**INPUT:**
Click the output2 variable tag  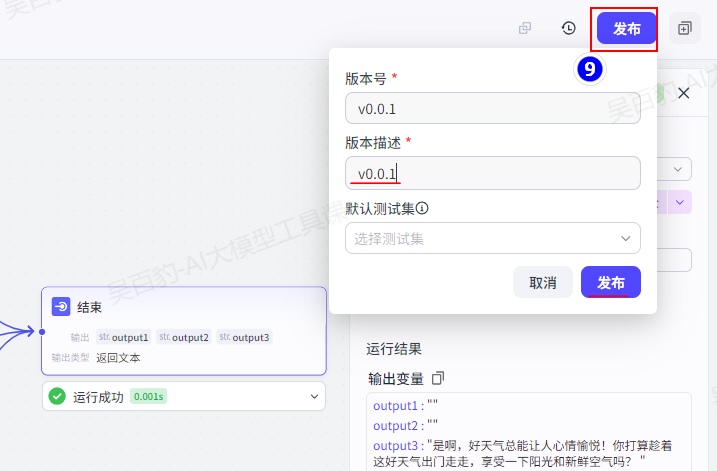(184, 338)
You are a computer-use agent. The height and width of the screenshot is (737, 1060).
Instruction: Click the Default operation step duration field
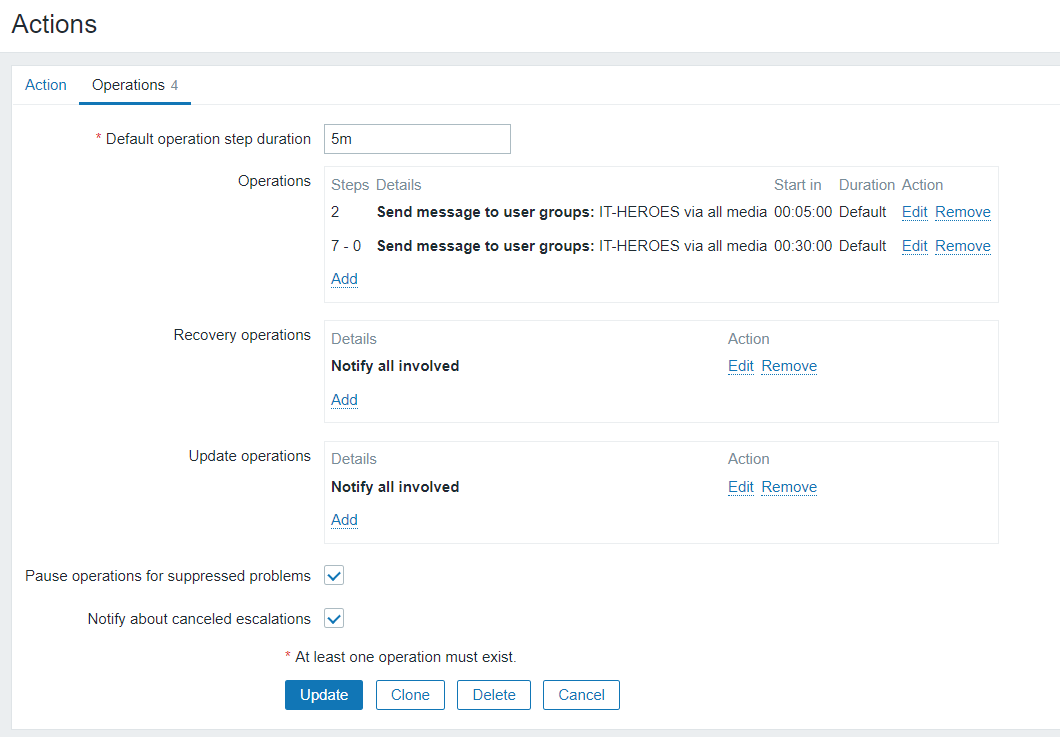tap(417, 139)
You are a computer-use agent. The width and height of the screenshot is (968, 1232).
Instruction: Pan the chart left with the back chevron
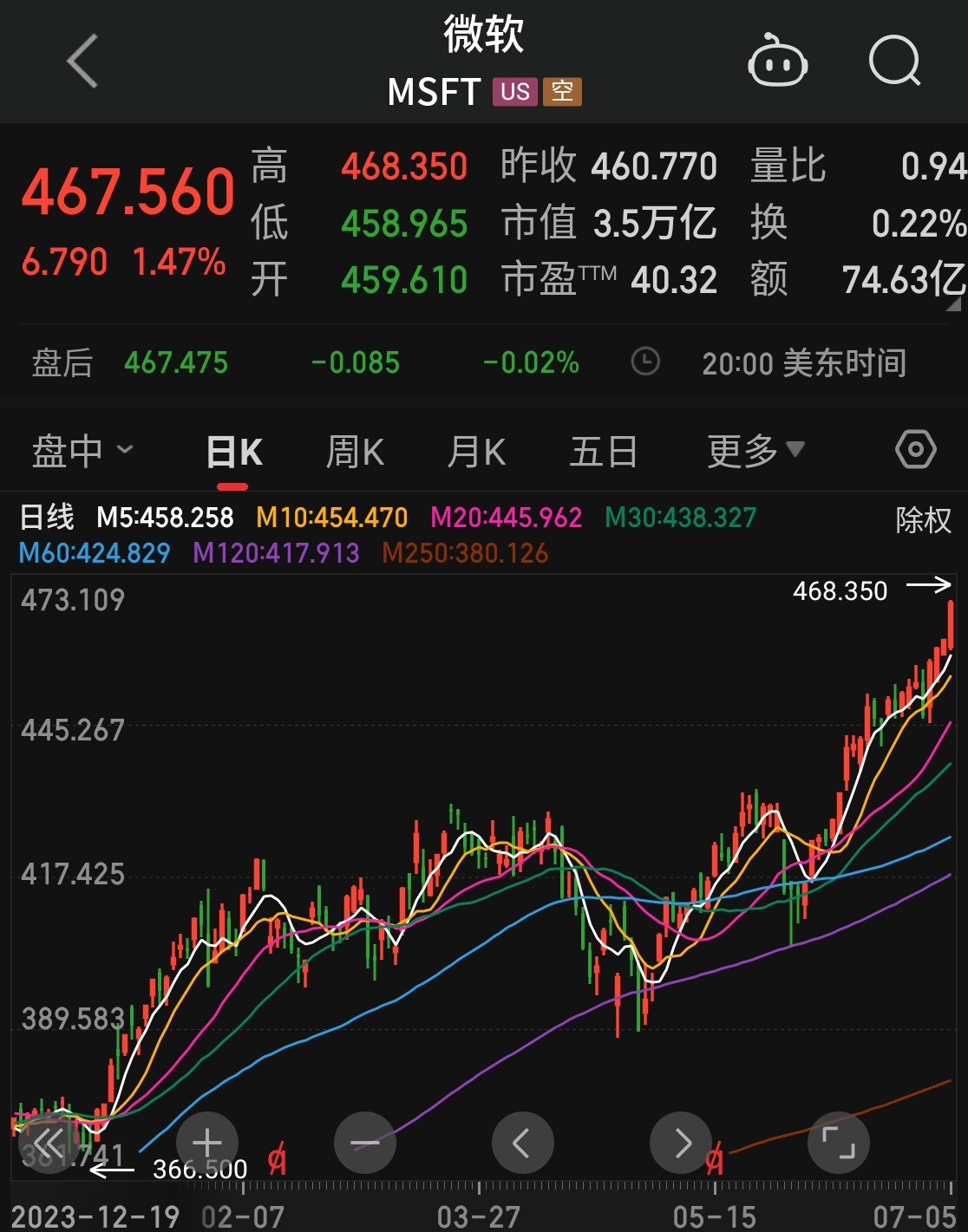coord(522,1142)
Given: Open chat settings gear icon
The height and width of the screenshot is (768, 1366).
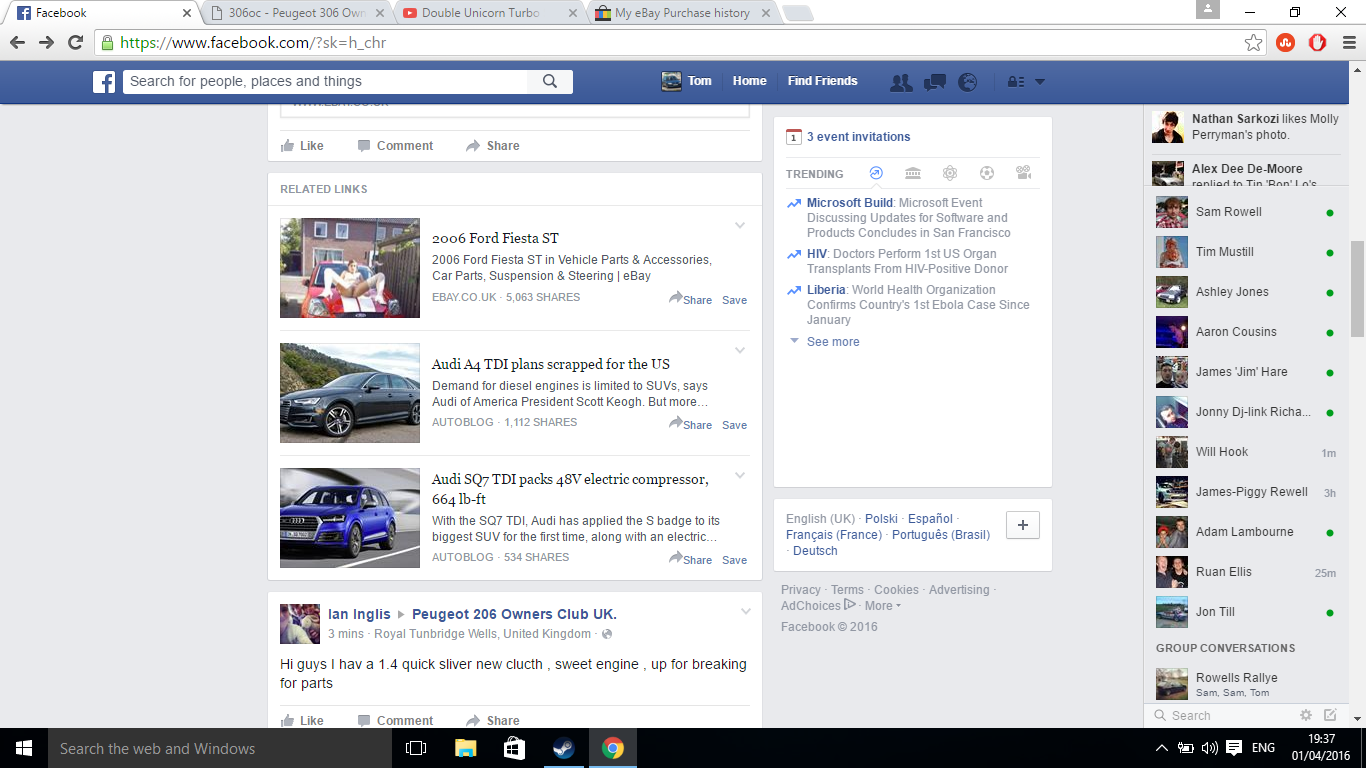Looking at the screenshot, I should pos(1305,715).
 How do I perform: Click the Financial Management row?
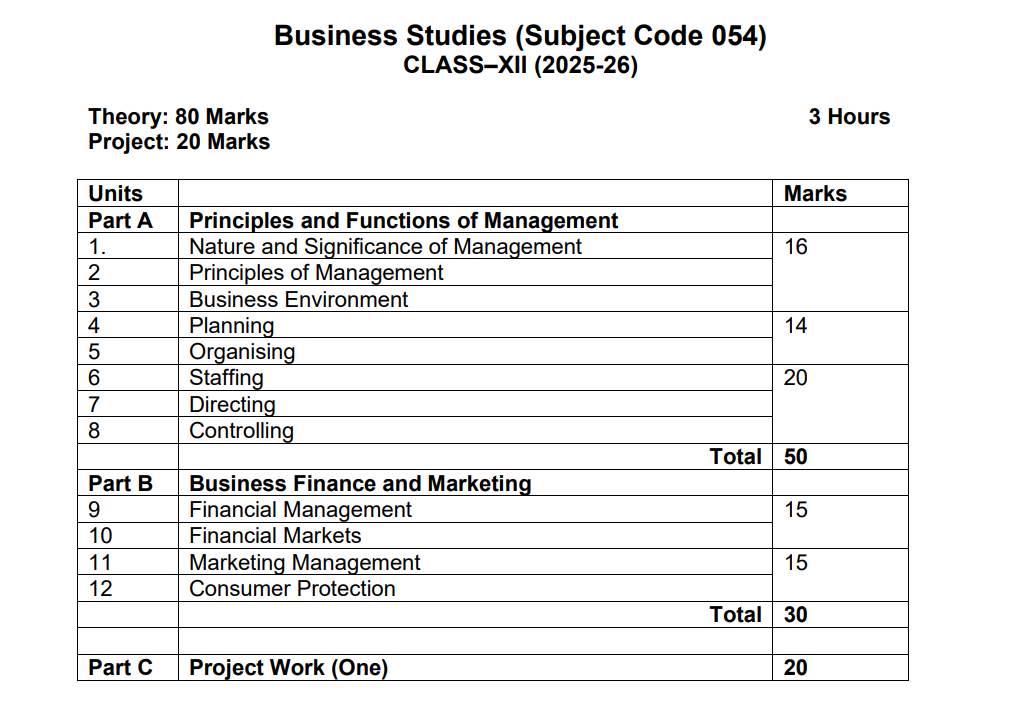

**EXERCISE GOAL:**
Please output the lines of the listing above, starting with the line containing "You are a computer-use agent. The height" and going on through the line containing "tap(417, 139)", and leave the pictures out of your answer.

**OUTPUT BELOW:**
You are a computer-use agent. The height and width of the screenshot is (737, 1060).
Instruction: Click the Default operation step duration field
tap(417, 139)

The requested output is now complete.